[Clipart] Malware in clipart

Andrew Archibald andrew.archibald at sympatico.ca
Mon Mar 14 15:59:23 PST 2005


David Illsley wrote:
 > The w3c have a recent habit of producing 'profiles' of their
 > specifications, there's a possibility that they've done this for SVG and
 > there is an appropriate profile (or that they might be making one). I
 > don't know, do we have anyone who follows the w3c svg working group on
 > the list?
 >
 > If there were then it would be much simpler to advertise that we accept
 > 'SVG-safe' (or whatever) documents.
 >
 > David

I do not follow the W3C working groups, but some cursory searches reveal no 
sign of such a profile (although there is a profile called "SVG print").

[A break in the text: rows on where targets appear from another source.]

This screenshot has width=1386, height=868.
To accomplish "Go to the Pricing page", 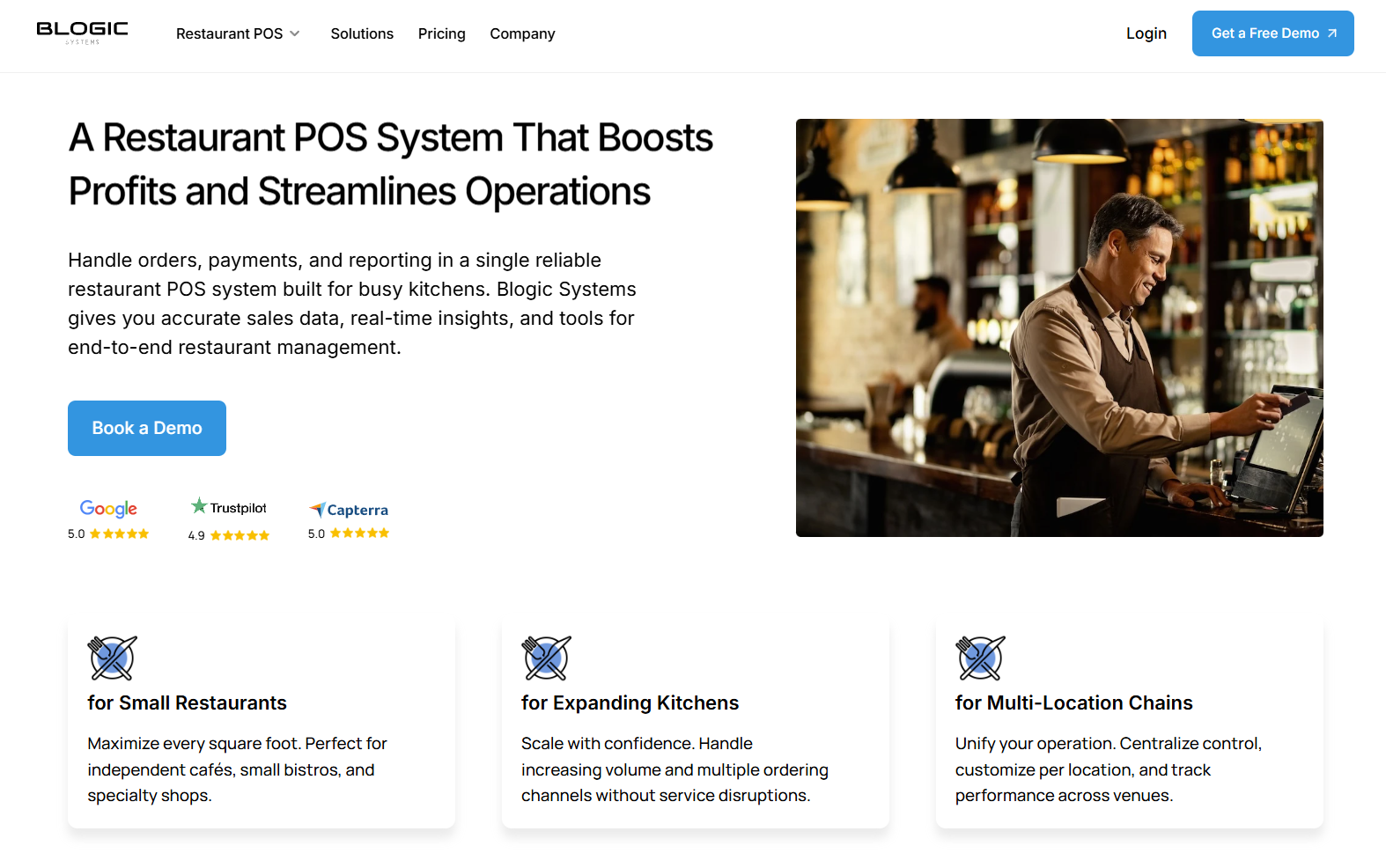I will (441, 33).
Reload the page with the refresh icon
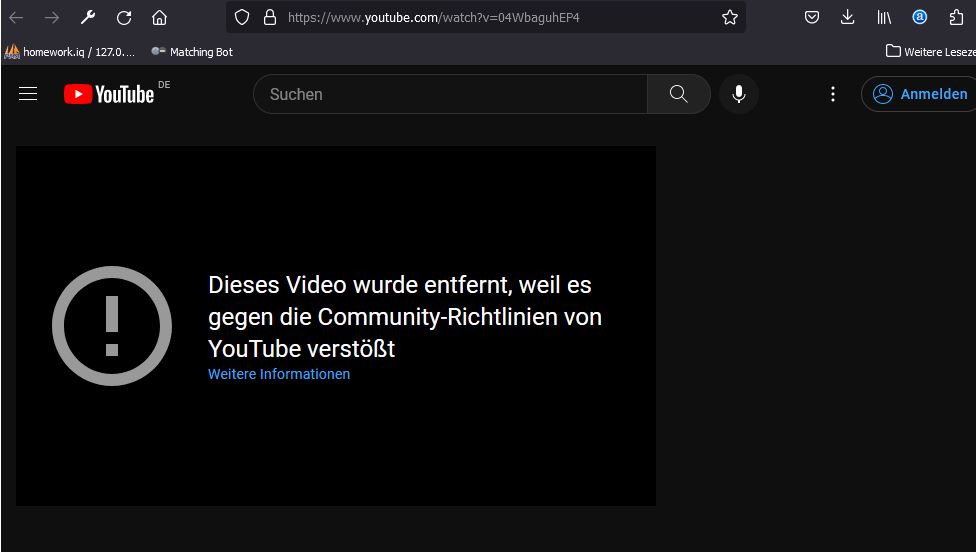The image size is (976, 552). point(124,17)
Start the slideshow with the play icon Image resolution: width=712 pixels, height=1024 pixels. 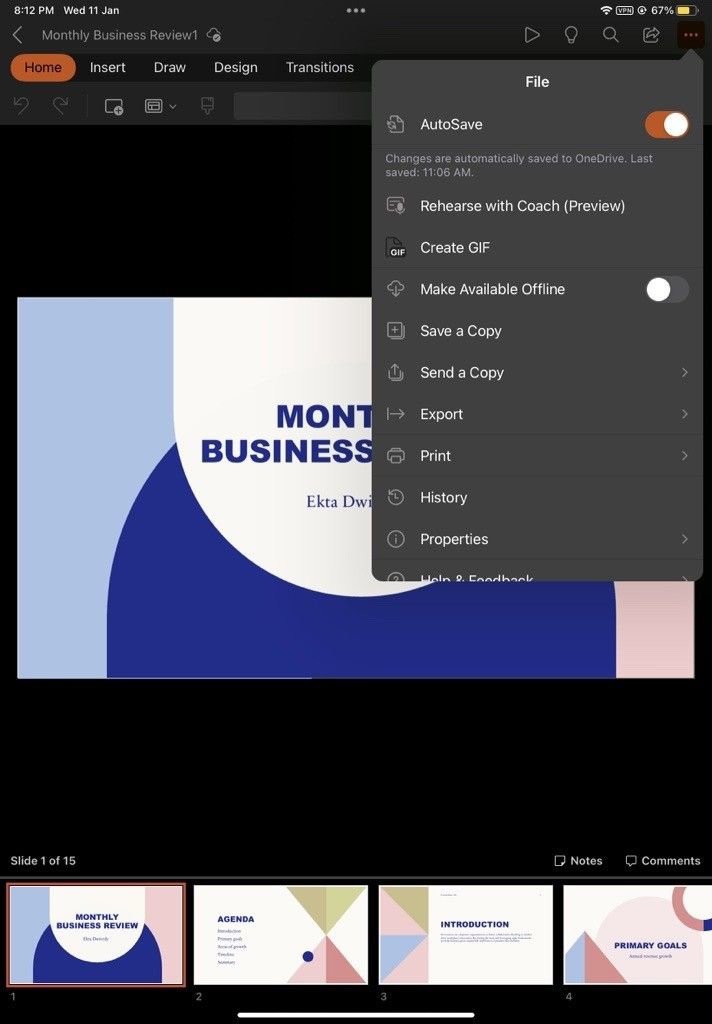[x=532, y=35]
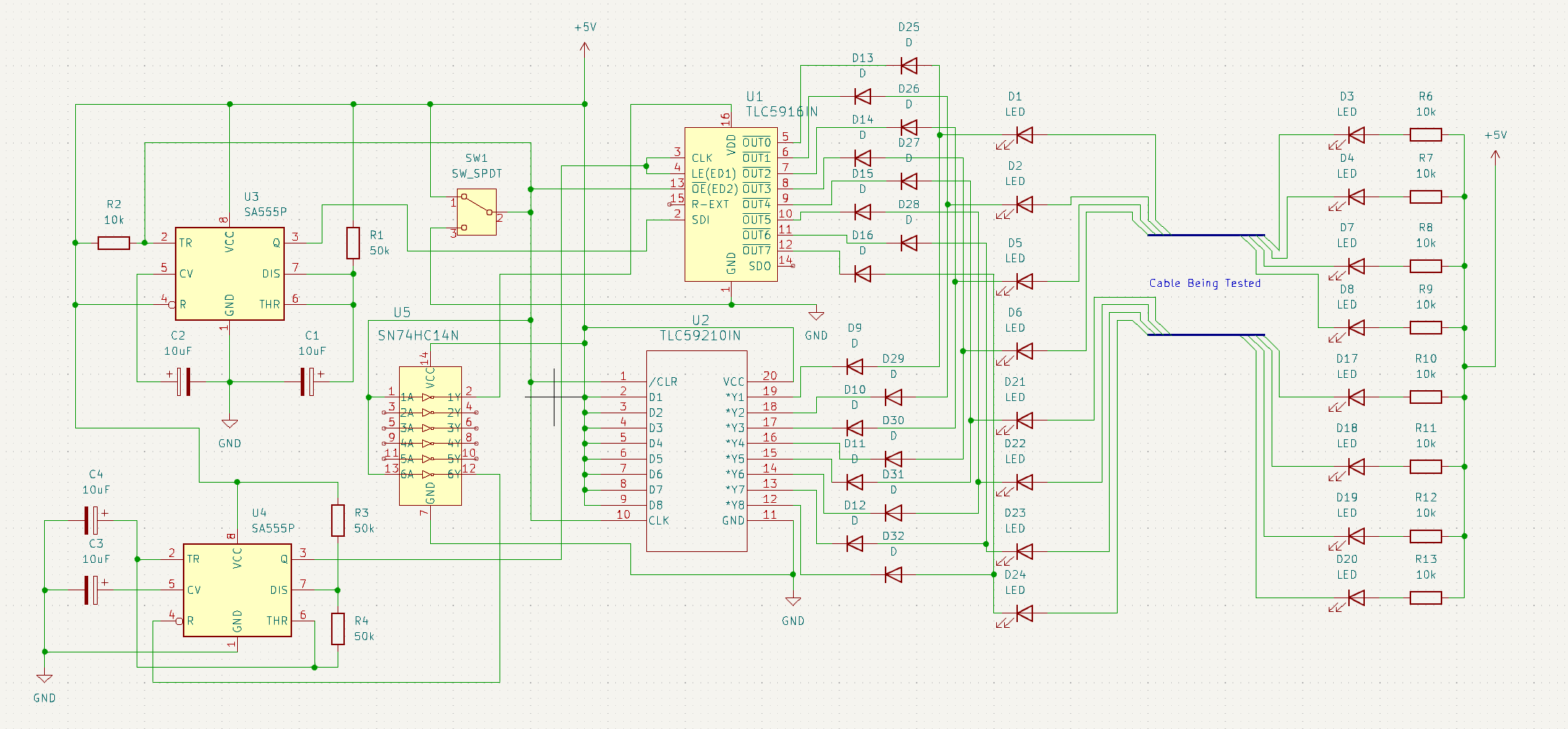Select resistor R6 10k
1568x729 pixels.
1425,135
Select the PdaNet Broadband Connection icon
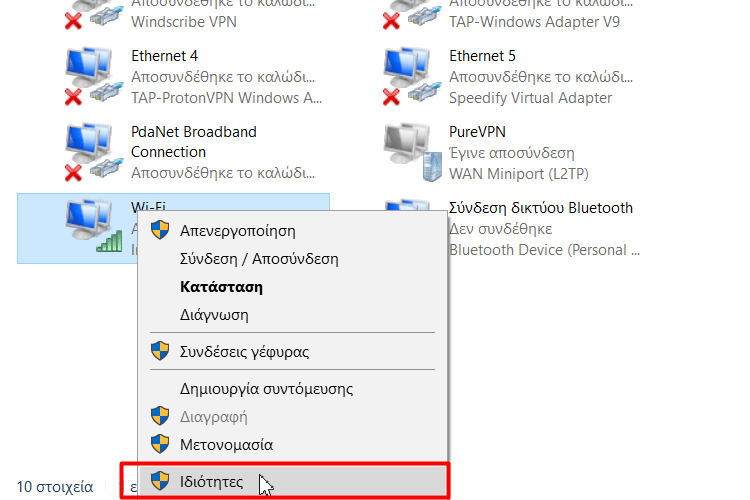750x500 pixels. (87, 152)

I suggest as a first solution a simple program that grovels through the file 
and just flags whether or not it contains any script.  I do *not* suggest 
grep-like tools; they can be foiled by various Unicode/SGML/XML hacks and are 
not really appropriate.  Besides it's *easier* to use a tool that respects the 
XML structure (see http://en.wikipedia.org/wiki/User:Aarchiba/SVG_sanitizer for 
my first attempt).

If we're willing to be a bit daring, all that is needed is a list of attributes 
that are script-only (there is such a list on the SVG standard page).  A 
relatively simple script could then flag the presence of them or the script tag.

It might also be desirable to flag the presence of animation (which can be done 
  without scripting - SVG was designed to replace and extend Flash).


I also recommend running every file through an XML validator.  It's needed to 
make the above script even approach reliability, and it's a good idea to test 
that the files are as well-behaved as possible.  For this reason I also suggest 
doing all the rendering of thumbnails on the server with inkscape, so that (a) 
nobody can send deceptive thumbnails, and (b) it's immediately obvious when 
rendering is non-portable (at least to inkscape on a different machine).


The embedding of non-SVG XML poses a problem for detecting scripting or other 
quirks.  It too can be flagged without too much trouble (I think).